Note: This post addresses and (hopefully) fixes the cause of the issue found here: vVols Endpoint - Failed to establish connection on ESXi host

Recently, one of my customers was trying to refresh the CA store on newly built ESXi 6.7 U3 hosts under a freshly upgraded vCenter Server 6.7 U3 instance. When the admin tried refresh the CA store, they were getting this error message in the vSphere Client:

A general system error occurred: Unable to push CA certificates and CRLs to host <<esxi-hostname>>

We found this odd, and were a little concerned that maybe this recently upgraded vCenter Server was giving us grief. A quick look over the vCenter certificate store (VECS) confirmed nothing had expired or appeared to be outright faulty. Why is this important? The VECS is the certificate store that vCenter references not only for CA's and certificates it trusts, but CA's the ESXi hosts are told to trust too.

First things first, let's check the ESXi logs (you do check the logs first, right?). Enable the SSH service on the host and SSH to it. The log we want to look at is /var/log/hostd.log. Run cat /var/log/hostd.log | grep -i "Certificate is not a valid CA certificate" -A 20. It took us a while to dig out, but this command will show the certificate printed in the log in PEM format. It's this certificate that ESXi isn't accepting.

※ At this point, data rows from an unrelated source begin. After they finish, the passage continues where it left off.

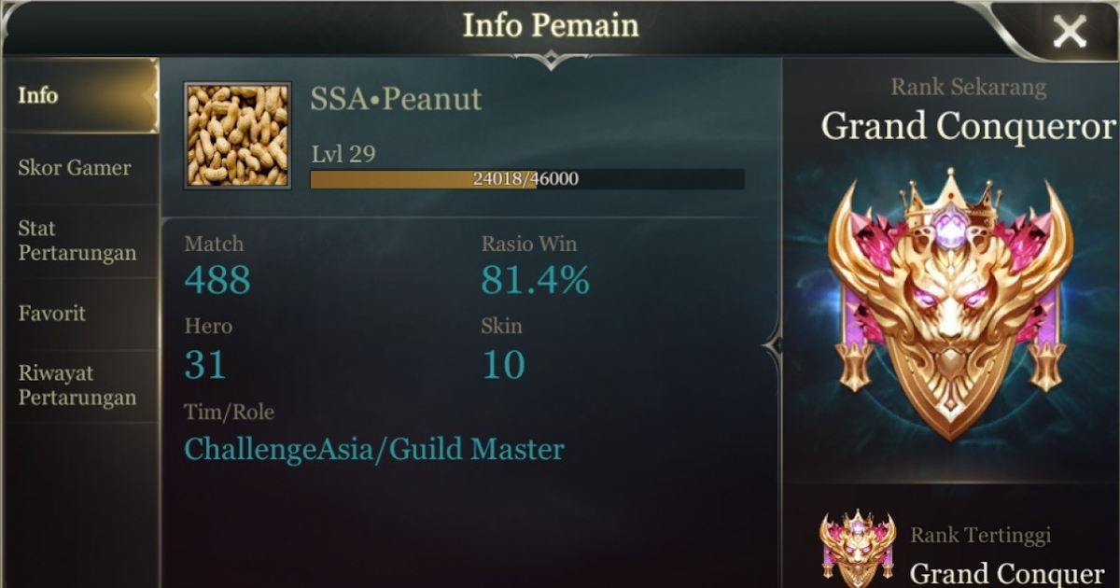View Riwayat Pertarungan tab
The image size is (1120, 588).
(x=80, y=385)
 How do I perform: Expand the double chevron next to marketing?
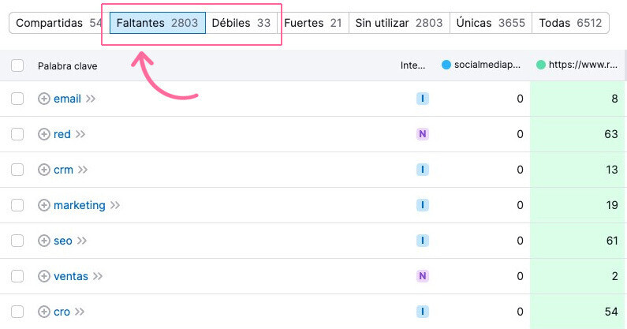click(x=115, y=205)
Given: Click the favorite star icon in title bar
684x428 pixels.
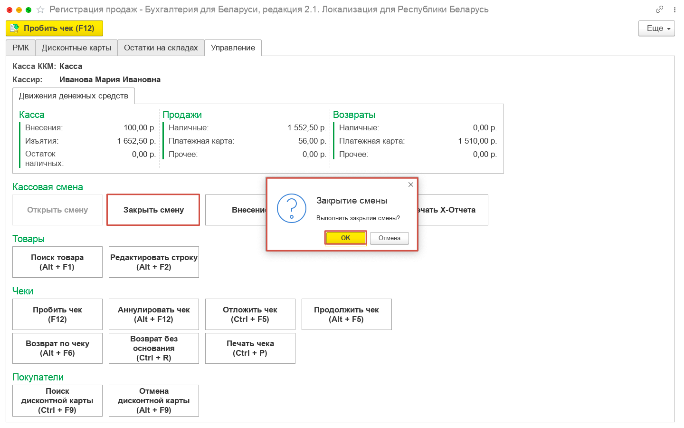Looking at the screenshot, I should 40,10.
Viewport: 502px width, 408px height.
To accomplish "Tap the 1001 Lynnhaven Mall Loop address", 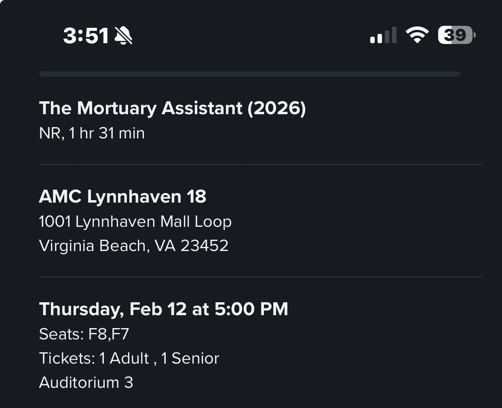I will (x=135, y=222).
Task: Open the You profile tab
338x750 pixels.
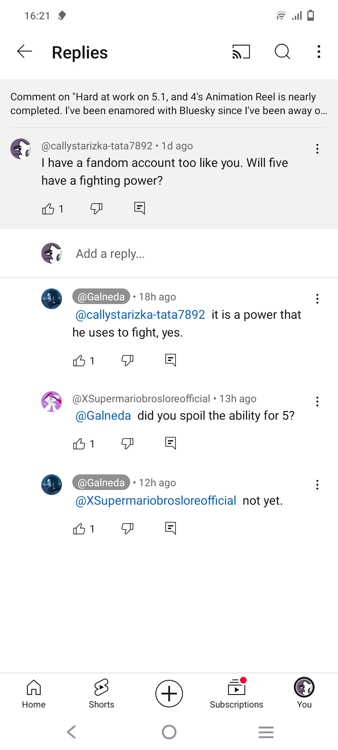Action: point(304,693)
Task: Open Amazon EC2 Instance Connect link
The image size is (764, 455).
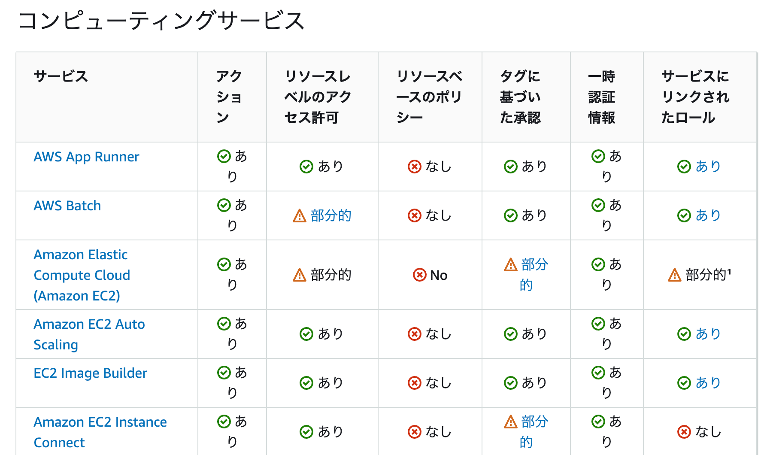Action: click(x=100, y=432)

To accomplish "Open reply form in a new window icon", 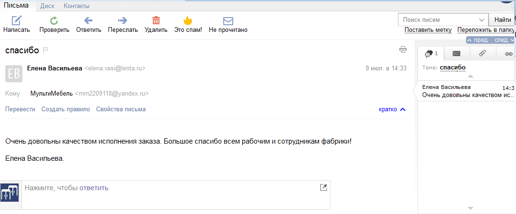I will click(x=324, y=187).
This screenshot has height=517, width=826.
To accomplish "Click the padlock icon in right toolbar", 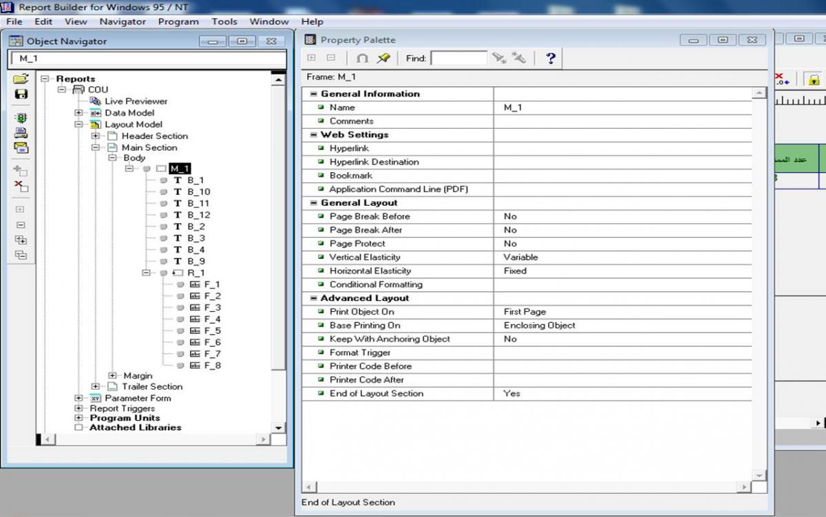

If you want to identify the certificate in question, try running the command below. Forgive my terrible awk skills, but this did the trick for us:

cat /var/log/hostd.log | grep -i "Certificate is not a valid CA certificate" -A 30 | awk '/-BEGIN CERTIFICATE-----/{a=1} /-----END CERTIFICATE-----/{print;a=0}a' | awk '{sub(/--> /,""); print}' | sed '/-BEGIN CERTIFICATE-----/s/^/----/' | openssl x509 -text -noout

That will grab the certificate in the log, remove the ‘–>’ you see, clean it up a bit and send it to openssl to print out for you. Note: It will grab and process the first match in the log. Have a look for the thumbprint and take note. We'll need this next.

Cool, we've got the troublesome certificate's details. Let's find it in VECS on the vCenter Server. You can do this quite easily in the vSphere Client if you go to Administration > Certificate Management. Find the trusted certificates heading and look through the certificates listed there. Match the thumbprint from the output above to the thumbprint of the certificates you're seeing in the VECS. Once you find it, record the alias of the certificate.

What certificate did you find? For my customer, it was the ssoserver certificate, a remnant from an older version of vCenter Server. You don't need this anymore if you're running vCenter Server 6.7 (I haven't confirmed this). If it's not the ssoserver certificate, I can't suggest you go ahead and delete the problem certificate unless, of course, you know what you're doing. If I were you I'd probably log a VMware SR and get it verified. Otherwise, feel free to continue.

Now that you have the alias, you can SSH to the vCenter appliance to remove the offending certificate from the VECS. I think you can remove certificates from the vSphere UI too, but this is all from memory and my lab is down at the time of writing. There's a straight forward command to remove a certificate from VECS:

/usr/lib/vmware-vmafd/bin/vecs-cli entry delete --store TRUSTED_ROOTS --alias <problem certificate alias here>

That should do the trick though! Like always though, take a backup and a snapshot of your vCenter before you go making changes like this. You can seriously break stuff.